Livingston offre une série de chiffres situant les salariés aux États-Unis par rapport au seuil de pauvreté. Ainsi, dit-il, un quart des adultes « réellement actifs » selon ses termes, se trouvent au-dessous de ce seuil. À l’heure actuelle, 20% du revenu des ménages américains, dit-il encore, leur vient d’allocations versées par le système de sécurité sociale. Sans ce complément, c’est la moitié de la population qui serait en-dessous du seuil de pauvreté. Aussi, son verdict est sans appel : le salarié ordinaire est d’ores et déjà un assisté et la tendance observée aujourd’hui suggère que les choses ne pourront qu’empirer à l’avenir.
Qu’en est-il en France ?
À première vue, les chiffres sont comparables puisque l’on compte ces années récentes de l’ordre de 14% de personnes en France sous le seuil de pauvreté, pour un chiffre de 13% aux États-Unis. Seule une étude poussée révélerait cependant si ces pourcentages sont véritablement comparables, le seuil de pauvreté étant calculé très différemment dans les deux pays. En France, est « pauvre » la personne dont le revenu est inférieur à 60% du revenu médian, lequel partage la population en deux moitiés, l’une gagnant davantage et l’autre, gagnant moins. Aux États-Unis, le seuil de pauvreté est l’aboutissement d’un calcul faisant intervenir plusieurs facteurs mais dont l’élément principal est le fait de consacrer plus du tiers des revenus nets du ménage aux dépenses liées à l’alimentation.

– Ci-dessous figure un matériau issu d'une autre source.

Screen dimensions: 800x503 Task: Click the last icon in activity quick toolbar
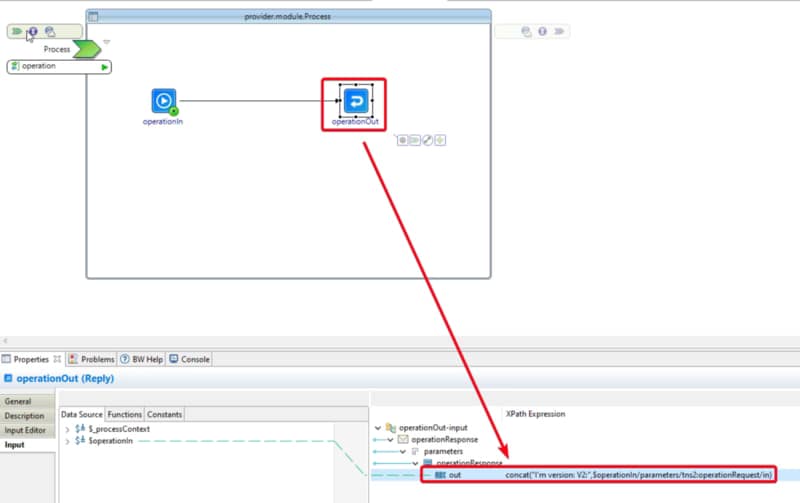pos(439,140)
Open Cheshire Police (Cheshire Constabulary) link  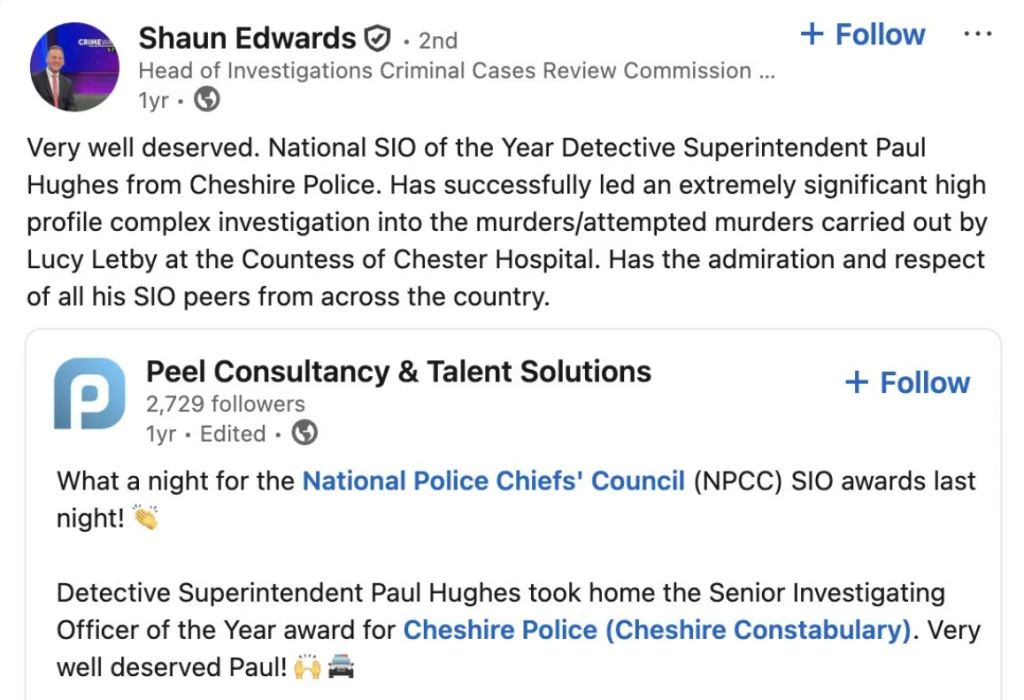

Livingston, on le verra, relève l’unanimisme, de la droite à la gauche, en faveur du plein emploi, engouement qui demeure imperturbable, et ceci malgré l’évolution récente de la donne. Prétendre aujourd’hui que rien n’a changé, que tout est comme avant sur le marché de travail, et que l’on peut toujours espérer réaliser le plein emploi qui demeurerait une option envisageable, découle dans le meilleur des cas de la naïveté fondée sur le présupposé d’un ordre immuable, telle qu’on la trouve parfois exprimée par des syndicalistes pour qui « l’univers du travail » est à jamais coulé dans l’airain, et dans le pire des cas, de la mauvaise foi de celui aux yeux de qui la question de l’emploi ne mérite plus d’être prise au sérieux car elle s’assimile désormais à une simple question de maintien de l’ordre : que faire de tous ceux qui ont déjà perdu leur emploi ou qui le perdront bientôt et qui n’en retrouveront jamais d’autre ?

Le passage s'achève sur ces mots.